(Extracted records Opens)

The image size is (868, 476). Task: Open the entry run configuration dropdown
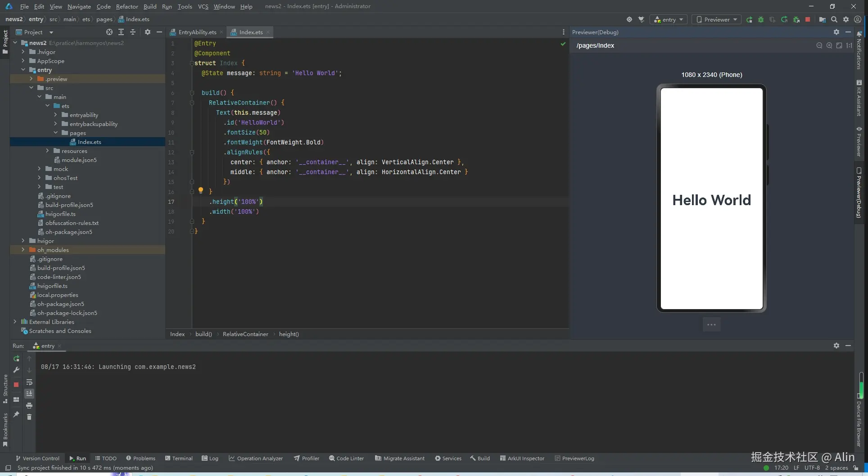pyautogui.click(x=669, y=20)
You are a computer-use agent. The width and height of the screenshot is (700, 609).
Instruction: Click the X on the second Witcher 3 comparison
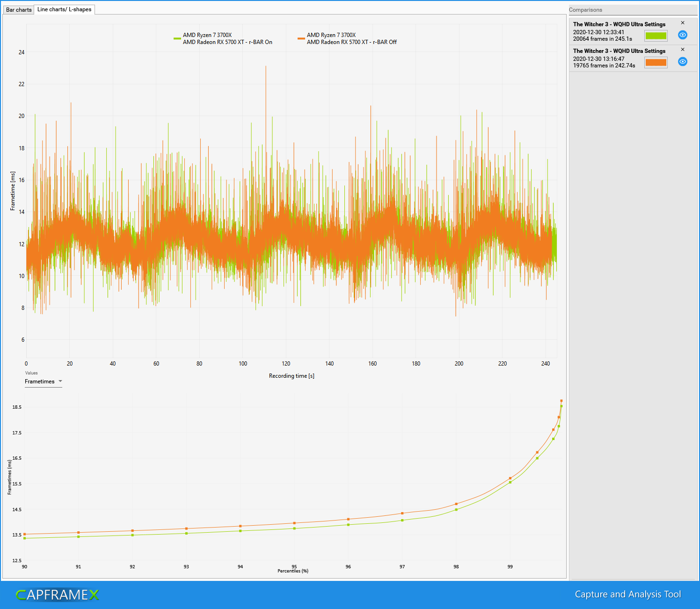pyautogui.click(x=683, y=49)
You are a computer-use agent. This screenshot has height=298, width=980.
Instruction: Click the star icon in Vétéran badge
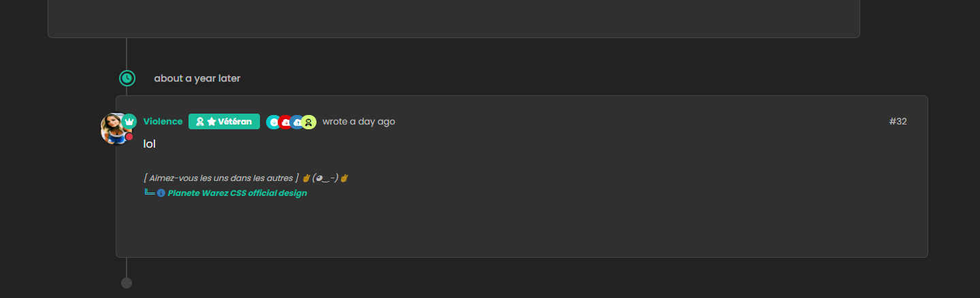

(Extracted records Closes)
(Extracted records Opens)

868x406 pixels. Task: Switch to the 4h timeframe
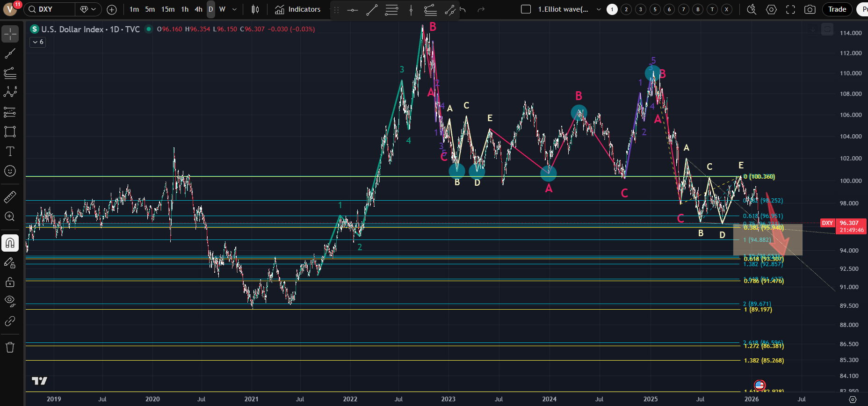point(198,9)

(Extracted records Closes)

_Task prompt_.
Write back the stretch of lines above that begins with the line holding "Instruction: Click the X" and ends with the line holding "Instruction: Click the star", both included, exactly as written. Pictures stay out.

_Final answer_.
Instruction: Click the X on the second Witcher 3 comparison
pyautogui.click(x=683, y=49)
You are a computer-use agent. This screenshot has height=298, width=980.
Instruction: Click the star icon in Vétéran badge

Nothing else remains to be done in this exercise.